三題噺もどき―にひゃくきゅうじゅうなな。

 


 外に出ると、ヒグラシの声が聞こえた。

 耳を叩くその音は、夏の始まりを告げている。

 また本格的な夏が、始まってしまうようだ。

 今年は、もう既に30度以上を記録しているところがあるようだから、これ以上となると、もう。生きづらそうで仕方ないな。

 ―いっそ死んだほうがましだ。

「……」

 とは言え、ホントに死んでしまっては、何もできないから、そういうわけにもいかないのだけど。

 ―その上、そんな弱気なことを言っていたら、亡くなった祖父に笑われてしまう。

 暑すぎて死ぬなんてこたぁない、あの戦争に比べたら―と。

 いつもそうやって、笑い飛ばして、昔語りをする祖父に。

「……」

 今は、その祖父の葬式を終え、火葬場に来ていた。

 田舎の小さな火葬場。

 この辺では、唯一の火葬場だから、きっとここの住民は、ここから空へと昇っていくのだろう。

 山の上の方にあるから、きっとすぐ、迷うことなくたどり着ける。

「……」

 あぁ、でも。

 あの祖父は、誰よりも好奇心と、冒険心を持っていたから、ちょっと寄り道をしたりしそうだ。今回ばかりは、迷わず進んでいってほしいところだけど。

 まぁ、祖母がきっと手を伸ばしてくれているだろうから、大丈夫か。

「……」

 ふと、火葬場の煙突を見やる。

 まだ煙は上がっていない。

 まぁ、まだ時間はかかるだろう。

 その間、参列者や親戚一同は近くの待機所で待たされる。

 その待機所から出てきた。

「……」

 中では、おじい様方が、缶コーヒー片手に何やら語り合っている。

 正直言うと、ほとんどが知らない顔だから、こう、対応が難しい。

 しかも、みんなして訛りがひどい。田舎から離れて暮らしていたこの身では、理解ができない。

「……」

 あと、ああいう賑やかな場所は少々苦手なのだ。

 特にこういう時は。

 1人静かにしたいと言うわけでもないのだけど、遠くで聞こえる喧騒に耳を傾けるぐらいの位置にいたい。

 ―単純に、おじい様方の相手をするのが面倒くさいと言うのが一番だが。

「―――!」

「ん?」

 しかし、田舎の夏は暑いなぁ……なんてことを思いながら、ぼぅっとしていると、後ろから声が聞こえた。

 見やると、母の弟、私の叔父が立っていた。

 両手にそれぞれ、煙草と何かの缶ジュースをもって。

「のむやろ」

「ありがと」

 こちらへと寄ってきた叔父に、ひょいと渡されたのは、ラムネと書かれた少々小さめの感ジュース。

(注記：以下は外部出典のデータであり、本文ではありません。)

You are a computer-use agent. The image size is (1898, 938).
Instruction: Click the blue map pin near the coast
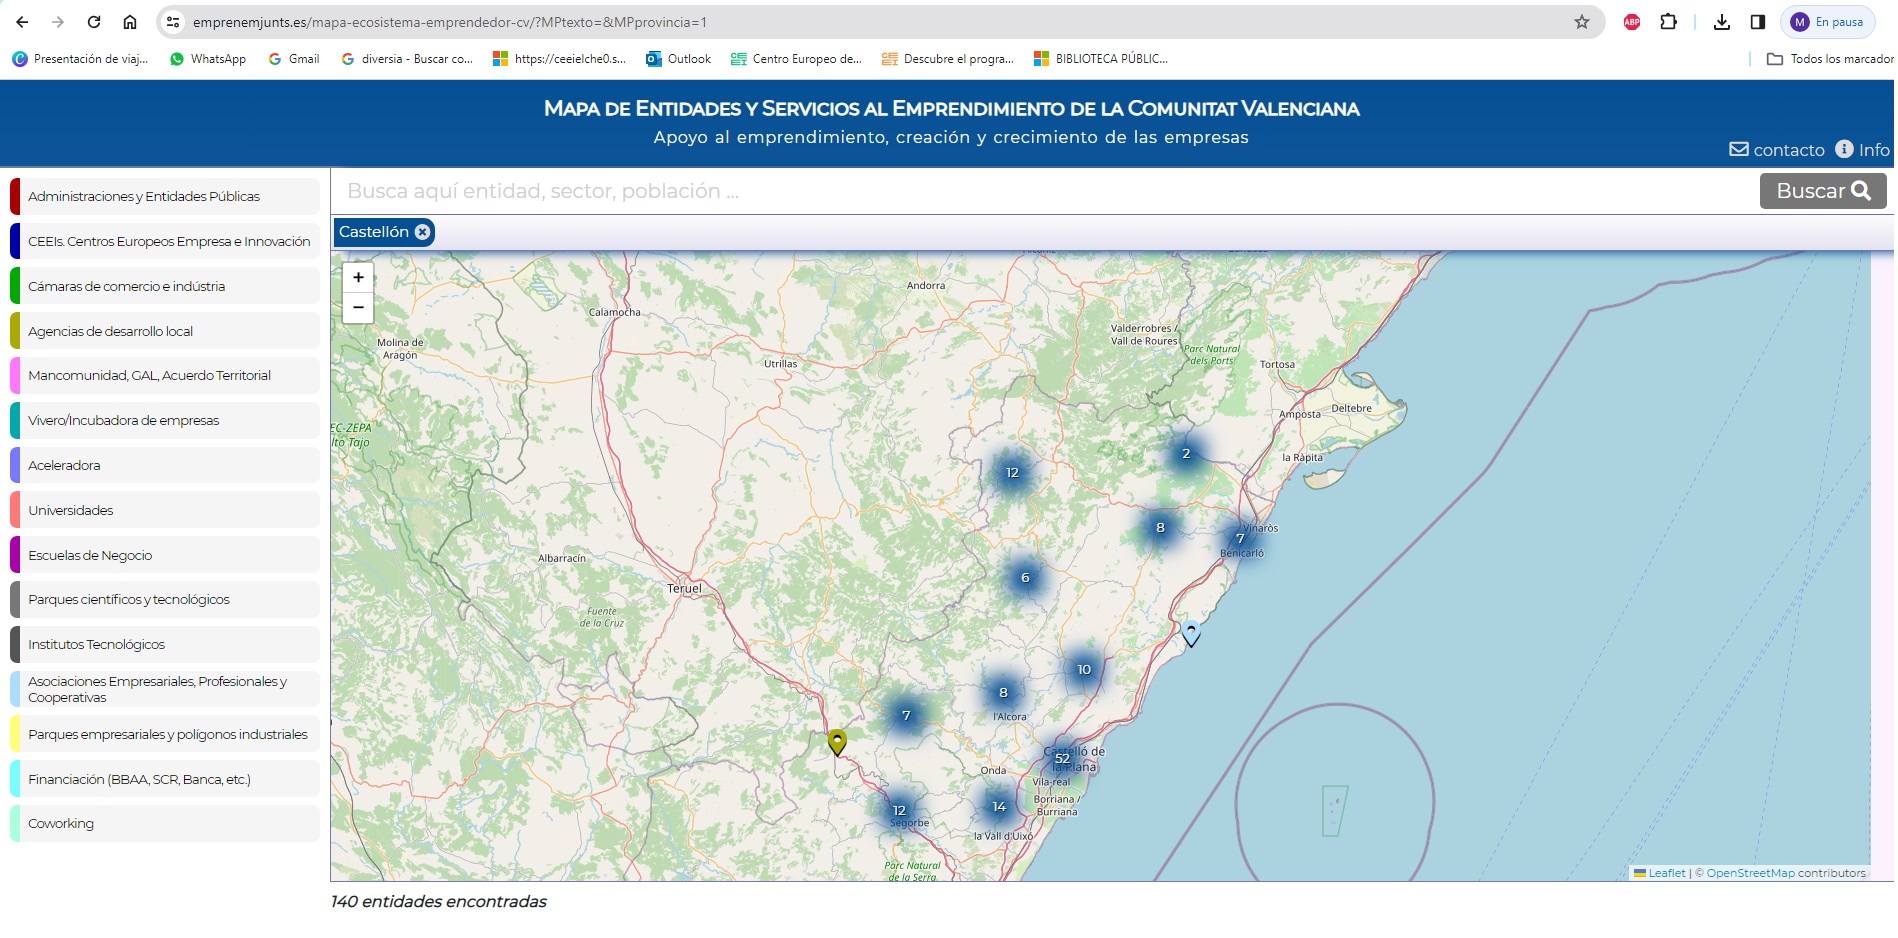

 水色の涼し気な感のデザインと、氷水にでもつけられていたのか、水滴がついていたラムネ。

 それは、ほんのすこしだけ、私に涼をくれた。

 セミと太陽は、熱しかくれないからなぁ……。

 丁度喉も乾いていたし、ありがたく頂戴しようと。

 缶のプルタブをこちら側に引く―

「わ!!」

 と、勢いよく中身があふれてきた。

 ブシュー!という、音と共に、ラムネが指の上に流れ出す。べたべたとした気持ち悪さがそこに居残る。間一髪、靴が濡れるのだけは阻止した。

 ……このじじぃ。

「……ふった?」

「ん?ふっは」

 煙草を咥えながら、にやりと笑いながら答える。

 この叔父さん、確か私の15歳程上のはずなのだが、どこまでもこの子供らしさが抜けない人だ。

 会うと、毎回こうして、何かしらを仕掛けてくる。

 ……まぁ、今回はちょっと気も紛れたし良しとしよう。

「スーツで拭くぞ」

「やめろww」

 この人は叔父さんというより、友達感が強いせいで、つい、こんな話し方をしてしまう。

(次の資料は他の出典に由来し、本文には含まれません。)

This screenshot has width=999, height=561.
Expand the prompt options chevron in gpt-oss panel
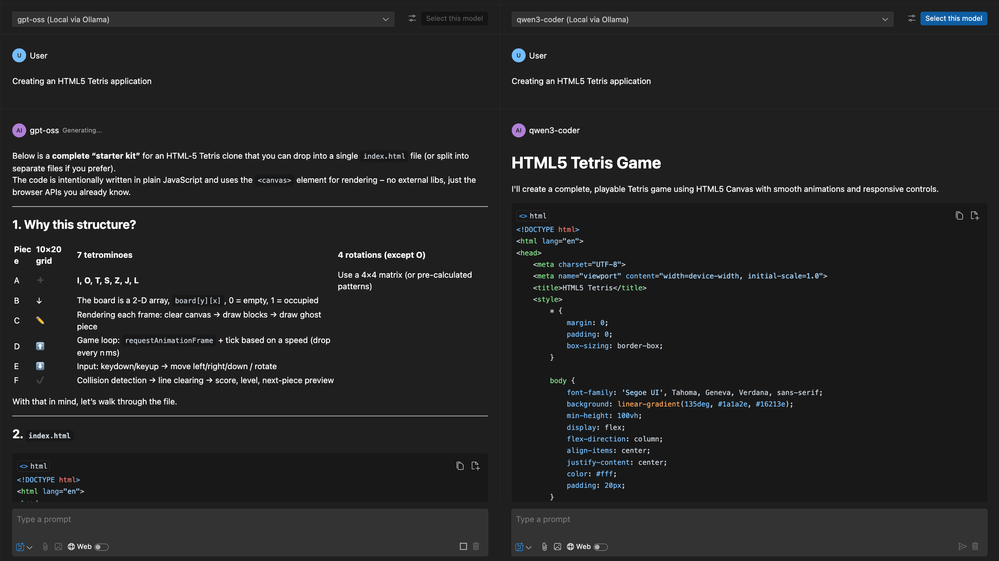(x=30, y=547)
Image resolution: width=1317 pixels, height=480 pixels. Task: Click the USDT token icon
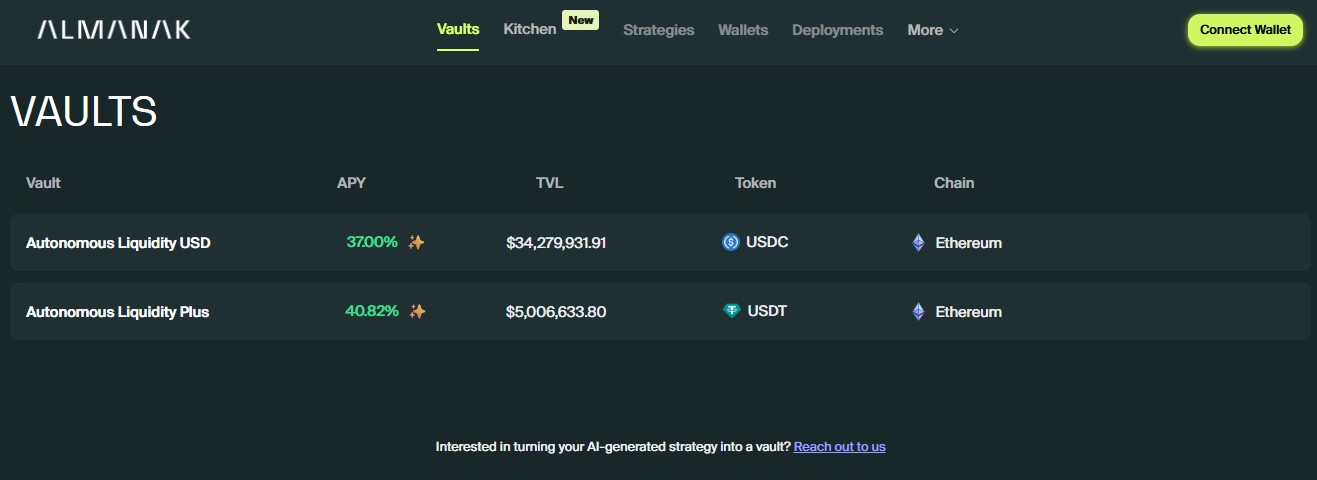pos(732,311)
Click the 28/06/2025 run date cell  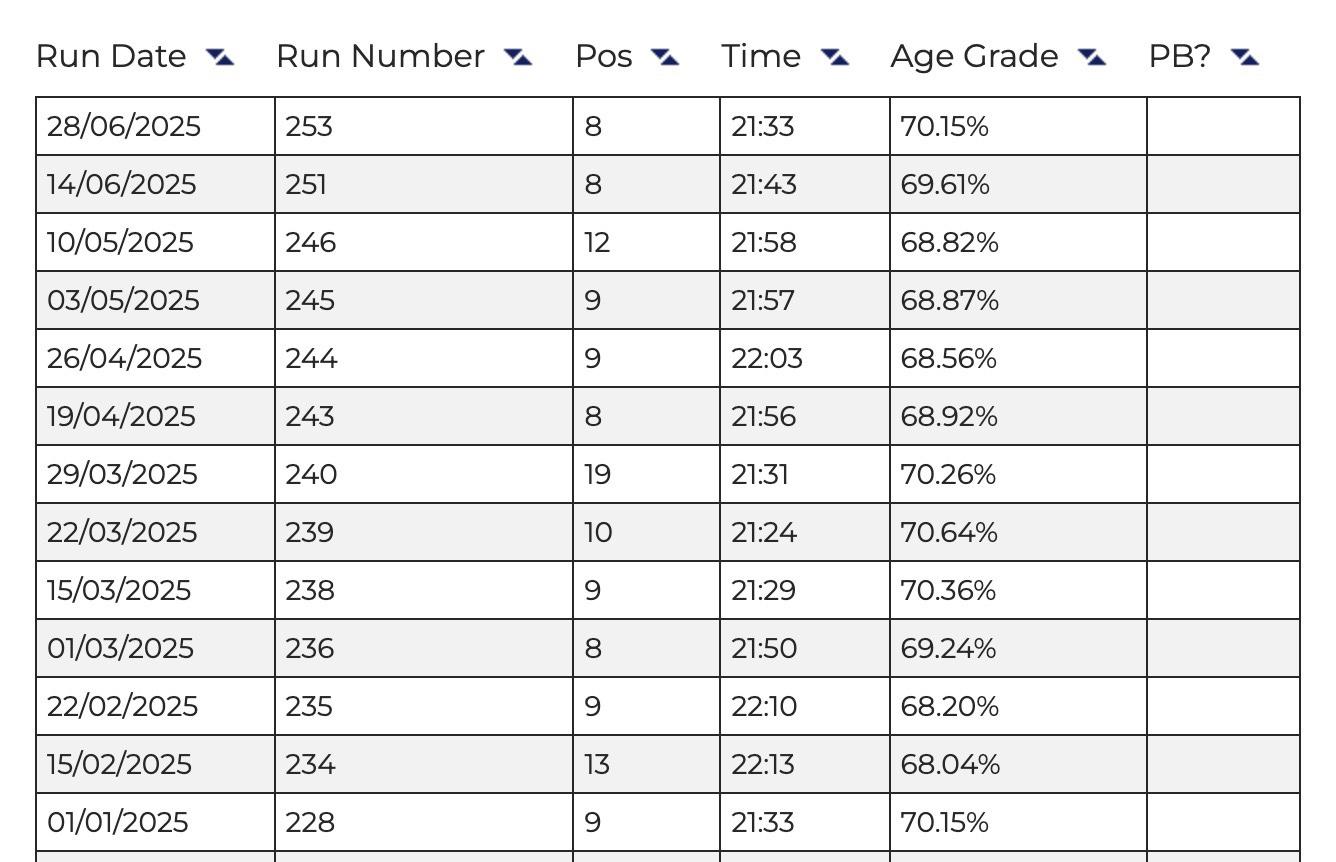(x=156, y=127)
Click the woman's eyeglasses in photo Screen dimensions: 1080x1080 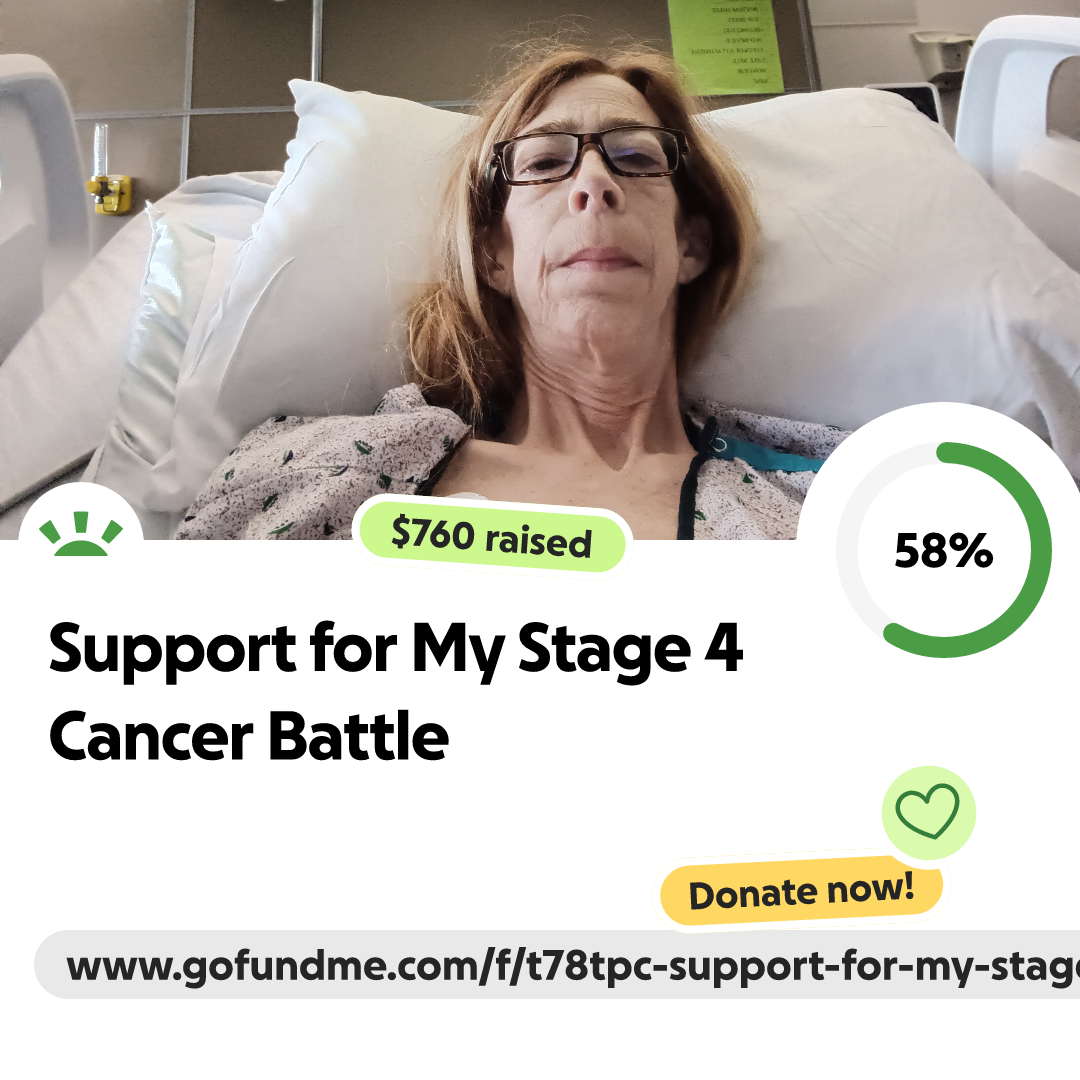click(588, 154)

 ……こういう時は、父でも母でもなく。この叔父さんが絶対に来てくれる。

 やんちゃでガキ大将のようで、子供っぽいのに、1人でいると寄ってくる。

 ちょっとしたことで、気を紛らわしてくれて。

 いつの間にか、ほんの少しだけ気持ちが軽くなっている。

「うま……」

 こくりと、残り少なくなったラムネと口に入れる。

 程よい炭酸の刺激と、まとわりつくような甘さが、口内を満たしていく。

 叔父さんのおかげで、量は減ったが、丁度いい量だった。

「ガキww」

「うるさい、おじさんもラムネやろ」

「うるせ」

「ぅわ!!」

 がば―!!と、勢いよく頭をかき回される。

 短い私の髪は簡単に乱れる。

 ぐしゃぐしゃと頭が揺れる。

 されるがままになっている私は、無駄な抵抗を試みつつ、心の中で感謝を告げる。

「――ぁ」

「なに?」

 突然動きをとめた叔父。

 何かと思い、顔を上げると、火葬場の煙突の方を見ていた。

「あ……」

 そこには、静かに、真っすぐに伸びる煙と。

 堂々と立ち上がる入道雲がみえた。